My friend Cheryl and her siblings hosted an estate sale today at their parents’ home. Their mother passed away last year and their father is now in assisted living suffering from dementia.
They’ve worked diligently for months getting their parents’ house–the house most of them grew up in–ready for resale. A big part of the process was the estate sale happening this weekend; they hoped to sell enough of the items to make it easier to get the house on the market.
Walking into the house today flooded my mind with memories.
Walking into the downstairs door I remembered the many Halloween parties Cheryl hosted for our close group of friends in high school and college. Cheryl’s younger brother remembered the parties when I mentioned them, and then laughingly showed me a piece of tape and a small sliver of crepe paper stuck in the corner of the basement room.
“That’s been there since one of those Halloween parties,” he said. “We never got to it, until we moved some of this furniture.”
That small piece of celebratory paper had stuck to the ceiling since at least 1987. I shook my head, glad that it had never been cleared from the spot.

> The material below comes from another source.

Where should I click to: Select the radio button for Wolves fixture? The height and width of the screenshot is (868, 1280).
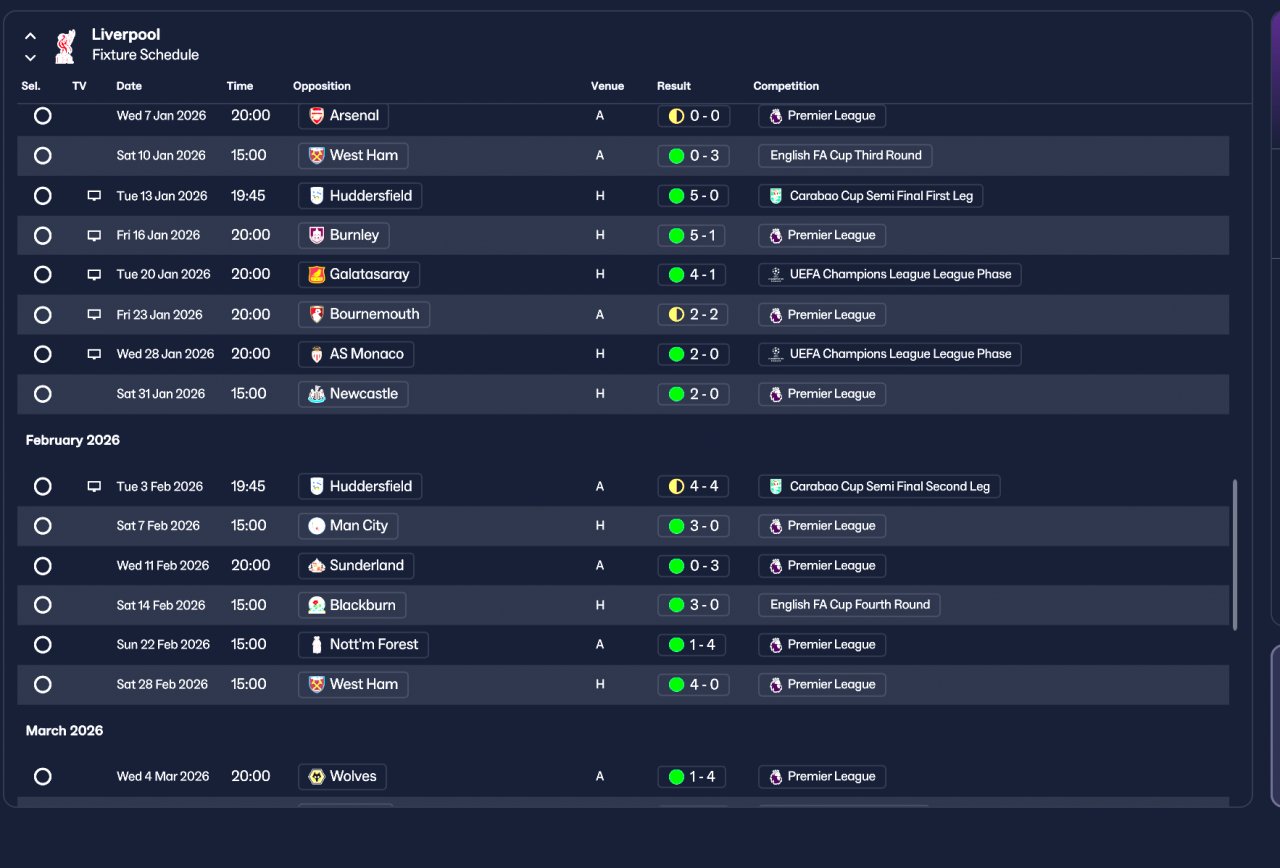[x=42, y=777]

Walking upstairs into the den I remembered the many afternoons watching Alabama football games with Cheryl and her family. There was the time that our friend Carol (an avid Auburn fan) stormed out of the den after Van Tiffin kicked a 53-yard field goal to give the Tide a victory back in 1985; she threw her orange-and-blue shaker onto the floor, left the room without saying a word, and drove off to her own home.
That same room hosted birthday parties and double dates, and numerous conversations with Mr. and Mrs. Jacobs. I loved visiting them, because they were so different than my own parents; their “Yankee” sensibilities were different than Mom and Dad’s Southern ones, and besides they loved to host parties and serve cocktails and smoke pipes.
I could almost smell Mr. Jacobs’ pipe there today in the room.
Walking onto the upstairs covered deck I remembered the time our group decided to stay up for 24 hours (apparently, if I remember correctly, because “we could”; there was no great reason why, but none of us had seen the sun rise after being up all night).
We made it easily until about 2 a.m., and then reverted to doing home videos (way before Tik Tok), playing Truth or Dare, watching movies (on VHS, of course), playing games, and laughing a whole lot.
We saw the sun rise right there on the covered deck, the foggy light seeping into the window over the lake outside.
As I walked through all of the rooms in the house, those memories came streaming back.
And I realized at that moment how weak my memories were compared to those of Cheryl and her sister and brothers.
Cheryl told me that the entire experience was very emotional. Before opening the sale, they circled up in the kitchen, held hands, and prayed.
The memories of their parents were potent, and they prayed that they’d do them justice.
I watched the way they treated the items that belonged in their family for so many years and the way they talked almost reverently to customers about the items being bought. I could feel the camaraderie between them all, as they watched strangers take part of their pasts away from the home.
I admired them, and prayed that someday I could do it as well.
As I left the house I took a quick picture with Cheryl and Carol on that deck, and then I snapped another one of the outside of the house since it would assuredly be the last time I’d be there.
They say that there’s “no place like home,” and how grateful I am that “home” isn’t just our own. It’s the other places that we’re lucky enough to be invited into as children, or teenagers, or young adults.
Thanks, Cheryl, for inviting me into yours.